Enable automatic actuals feedback for time series models	For time series deployments that have indicated an association ID. Enables the automatic submission of actuals, so that you do not need to submit them manually via the UI or API. Once enabled, actuals can be extracted from the data used to generate predictions. As each prediction request is sent, DataRobot can extract an actual value for a given date. This is because when you send prediction rows to forecast, historical data is included. This historical data serves as the actual values for the previous prediction request.
Upload Actuals
Drop file(s) here or choose file	Uploads a file with actuals to monitor accuracy by matching the model's predictions with actual values. Actuals are required to enable the Accuracy tab.
Assigned features	Configures the Assigned features settings after you upload actuals.
Definition
Set definition	Configures the metric, measurement, and threshold definitions for accuracy monitoring.

Enable target monitoring¶

In order to enable accuracy monitoring, you must also enable target monitoring in the Data Drift section of the Data Drift Settings tab.

If target monitoring is turned off, a message displays on the Accuracy tab to remind you to enable target monitoring.

Select an association ID¶

To activate the Accuracy tab for a deployment, first designate an association ID in the prediction dataset. The association ID is a foreign key, linking predictions with future results (or actuals). It corresponds to an event for which you want to track the outcome; For example, you may want to track a series of loans to see if any of them have defaulted or not.

Important: Association ID for monitoring agent and monitoring jobs

You must set an association ID before making predictions to include those predictions in accuracy tracking. For agent-monitored external model deployments with challengers (and monitoring jobs for challengers), the association ID should be __DataRobot_Internal_Association_ID__ to report accuracy for the model and its challengers.

On the Accuracy > Settings tab of a deployment, the Association ID section has a field for the column name containing the association IDs. The column name you define in the Association ID field must match the name of the column containing the association IDs in the prediction dataset for your model. Each cell for this column in your prediction dataset should contain a unique ID that pairs with a corresponding unique ID that occurs in the actuals payload.
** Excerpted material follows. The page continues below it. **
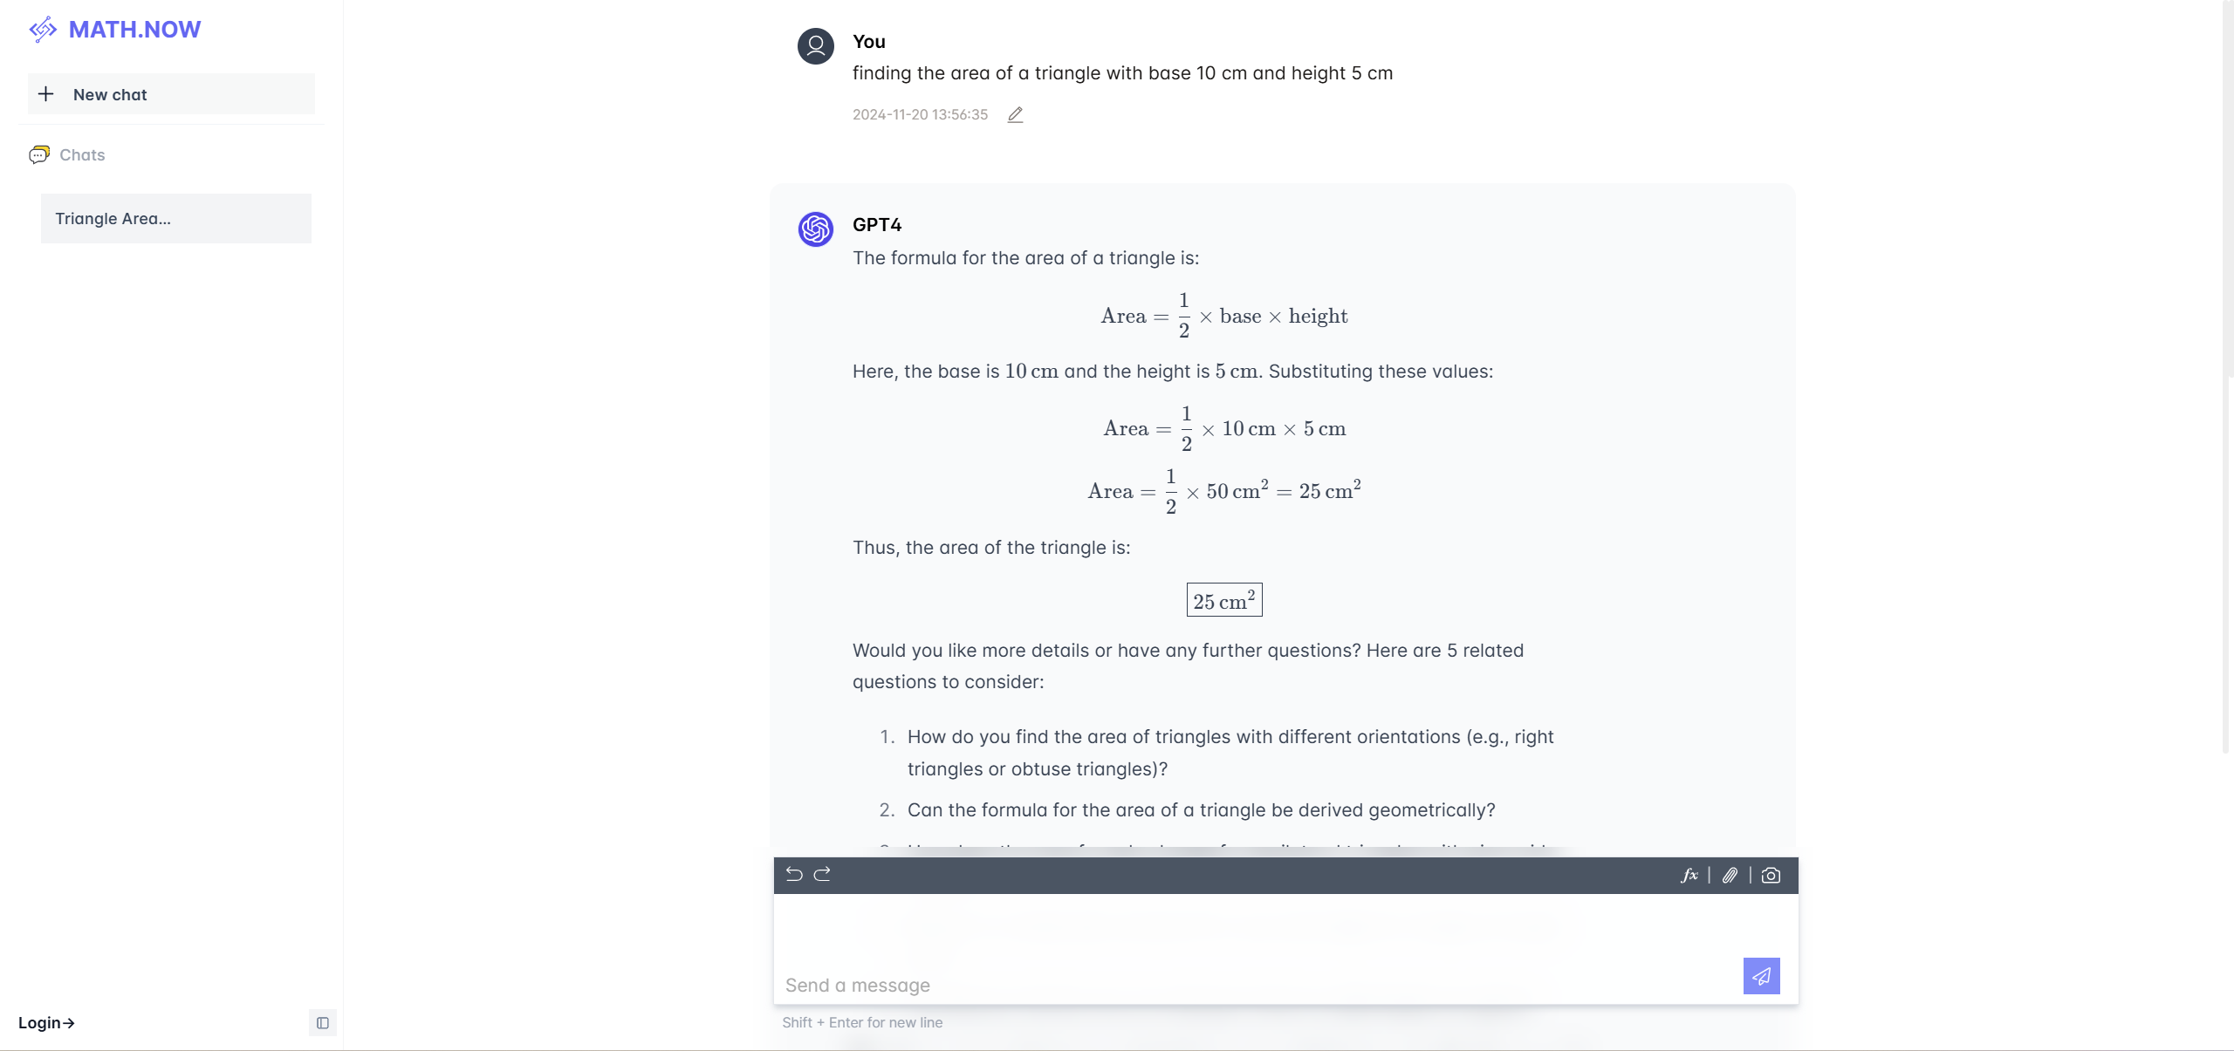The width and height of the screenshot is (2234, 1051).
Task: Open the New chat option
Action: [171, 94]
In addition, you can enable Require association ID in prediction requests to throw an error if the column is missing from your prediction dataset when you make a prediction request.

Association IDs for chat requests

For DataRobot-deployed text generation and agentic workflow custom models that use the Bolt-on Governance API (chat completions), an association ID can be specified directly in the chat request using the extra_body field. Set datarobot_association_id in extra_body to use a custom association ID instead of the auto-generated one. For more information, see the chat() hook documentation.

You can set the column name containing the association IDs on a deployment at any time, whether predictions have been made against that deployment or not. Once set, you can only update the association ID if you have not yet made predictions that include that ID. Once predictions have been made using that ID, you cannot change it.

Association IDs (the contents in each row for the designated column name) must be shorter than 128 characters, or they will be truncated to that size. If truncated, uploaded actuals will require the truncated association IDs for your actuals in order to properly generate accuracy statistics.

How does an association ID work?

For an example of an association ID, look at this sample dataset of transactions:

The third column, transaction_num, is the column containing the association IDs. A row's unique ID (transaction_num in this example) groups together the other features in that row (transaction_amnt and annual_inc in this example), creating an "association" between the related feature values. Defining transaction_num as the column containing association IDs allows DataRobot to use these unique IDs to associate each row of prediction data and predicted outcome with the actual outcome later. Therefore, transaction_num is what you would enter in the Association ID field when setting up accuracy.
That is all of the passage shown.